Margin requirements = [(20% of underlying price) + (credit received) - (amt strike price is OTM)] x 100

End-results
1) Expire worthless
2) Own stocks that you want to own, but carries risks that stocks plunge, which would affect you anyway if you outright own the stock

Strategy 3- (Most Favourite of Lowell) Credit Spread (also taught in Daniel Loh)
Sell 1 option and buy the less expensive options for credit
Bull Put Spread
Bear Call Spread

Idea- instead of choosing the price direction where you predict it will go, choose the direction you predict it will not go. This will give you extra allowance. As long as as price does not go too wrong, you benefit due to Time Decay.

1) Sell and buy nearest pair of OTM put options when you think the security is bullish.
2) Sell and buy nearest pair of OTM call options when you think the security is bearish.
3) Sell the more expensive, and buy the cheaper options, for positive credits into your account. (hence credit spread)
4) Debit spread is when you sell the cheaper option, do it only when you are very confident of the directional bias, meant for punting, not a credit spread earning.
5) Wait for time decay or close for profits

Best trades- majority of your trades.
Daniel Loh focusing on this strategy

Strategy #4- Selling covered calls

Idea- If you own a stock, sell covered calls on your own stocks at a higher price

1) Option premiums allow you to earn some income. higher probability
2) If you had to exercise the options, take it as an opportunity to realise your gains.
3) Same golden rule, whenever an option moves swiftly in your favour, usually good idea to buy back the position and take profits.

Strategy Bonus- Ratio Option Spreads- More risky, more rewards, need more experience

Idea- buy 1 expensive OTM options and selling multiple less expensive OTM options to hedge
Allows you to take advantage of a directional bias without incurring an initial debit or having to speculate on low probability OTM option.
Even if all expires, you keep money. As it involves selling naked options, there is a low chance but high risks of losing a lot.
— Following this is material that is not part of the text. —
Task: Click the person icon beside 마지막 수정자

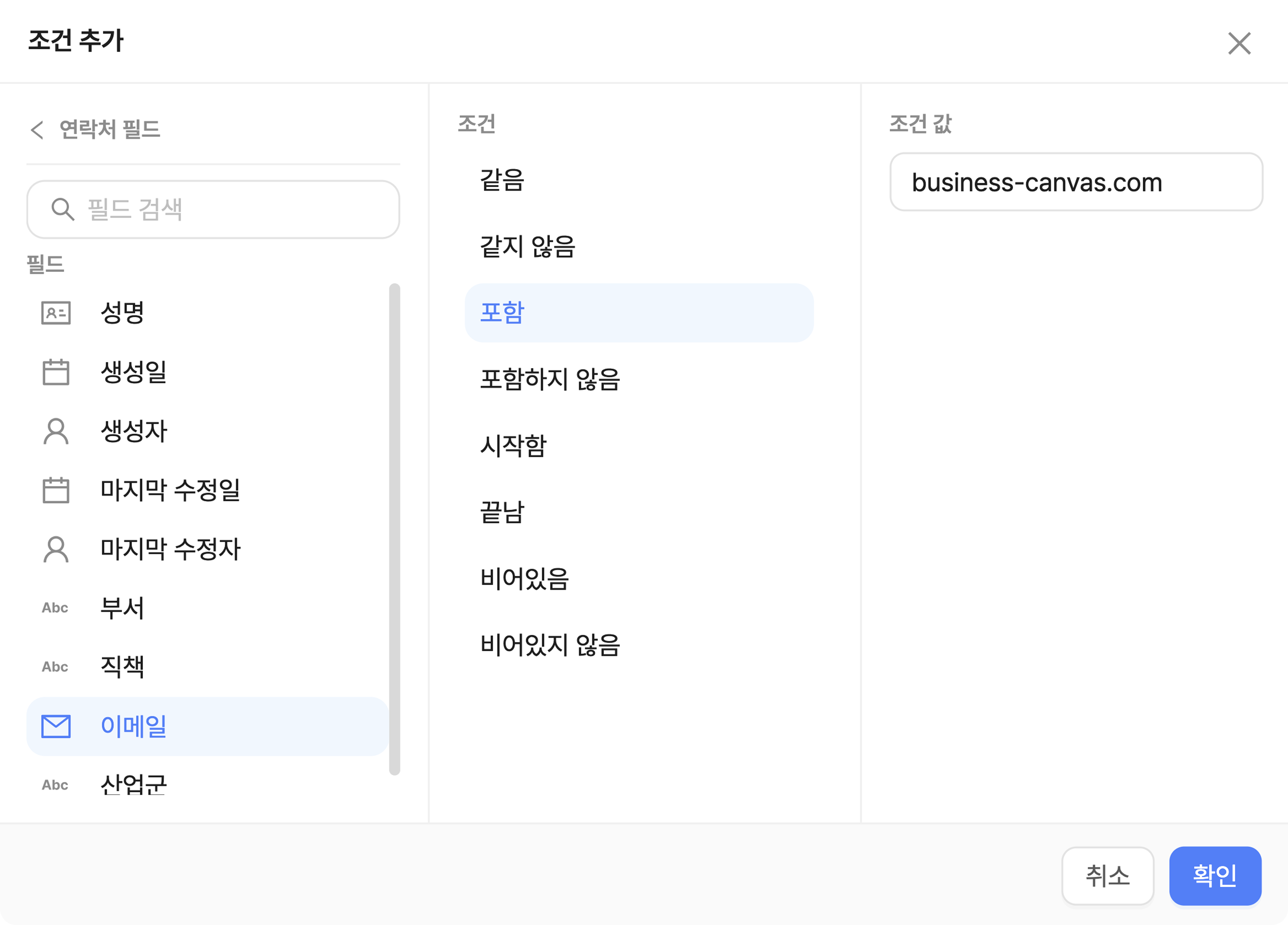Action: point(56,549)
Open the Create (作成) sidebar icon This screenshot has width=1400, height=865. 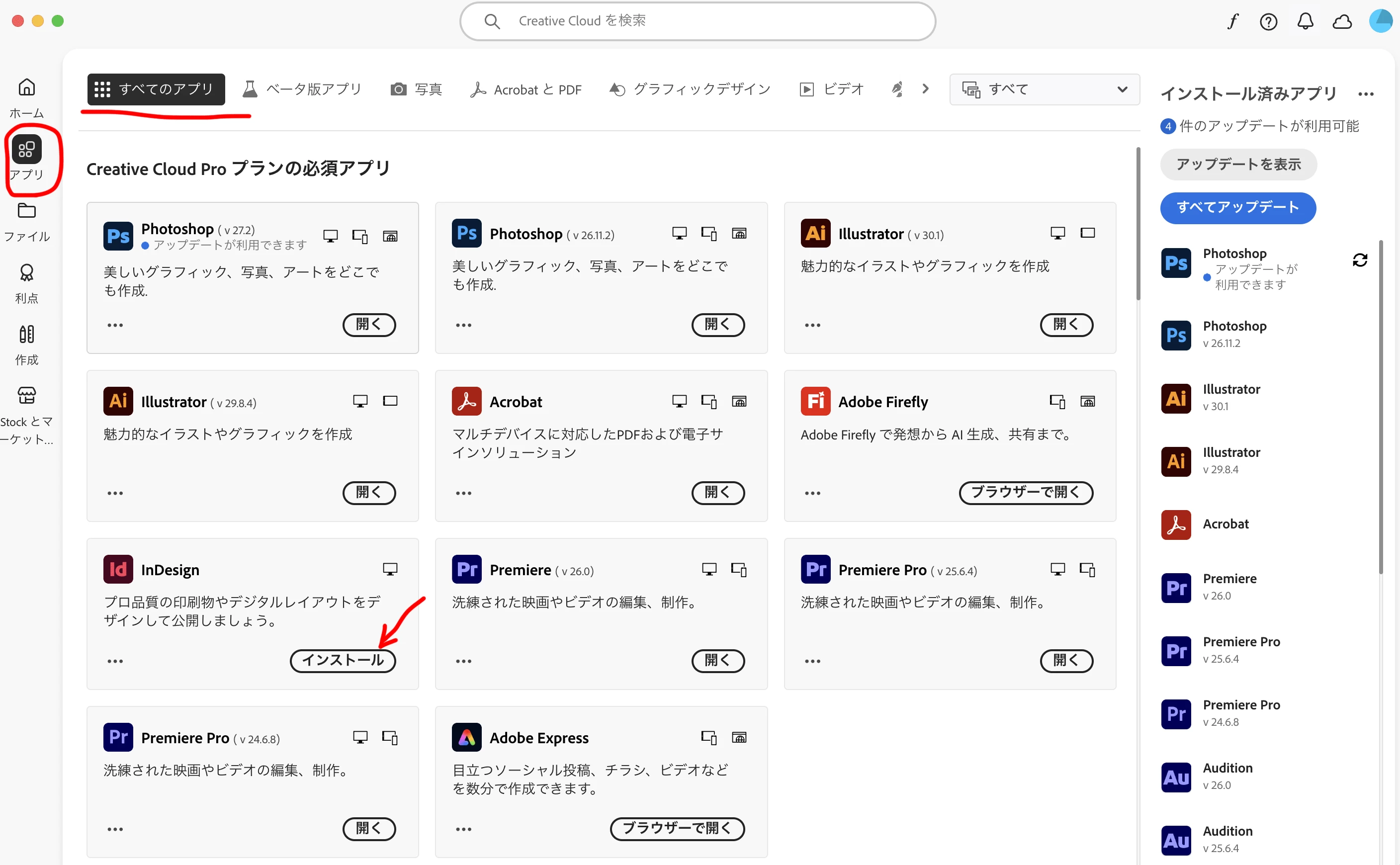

1) buying an OTM option, and selling multiple, less-expensive, farther OTM options against it in 1 single spread trade
2) the multiple sales would provide extra credit on your 1 expensive option purchase
3) You will get credits if all options expire worthless
4) Best case scenario- Price moves towards the middle of the range you bought, giving your bought options profits, and making your sold options worthless
5) Selling put ratio spread is better than call ratio spread, as security can only go to zero, but can rise to infinity. However, some call ratio spreads are worth it

Smiling Skew - optimal as higher IV as you move away from ATM makes option pricing more expensive and worthwhile to sell.

Example-  Call ratio spread on soyabeans
Soyabean options great to trade at summer months, just in spring- Soybean forward skew
Nov price 604 3/4 
Buy 680 calls for 90cents
Sell 5 Nov 820 calls for 21 cents each
Total credit $1.40

if soyabeans move up to 680 - 820, you gain in bought calls of 680, but your sold options of 820 can expire worthless. Good returns
Be mindful of StopLoss, as what you do not like may still happen. SL and stay Sharp

Stock / Indexes Call Ratio Spreads
Indexes are reverse skew- sales of far OTM put options offset by purchase of not-so-far OTM put options -> big winner.

Example:- Put ratio spread on 2006 DJ 11,000
Sell 56 7000 put options for $560, and buy 3 10,400 put options for $30
If all expire worthless, earn $530 credit
If it moves to between range of 7000 and 10,400, then you earn big profits.
if it moves below 7000, huge losses.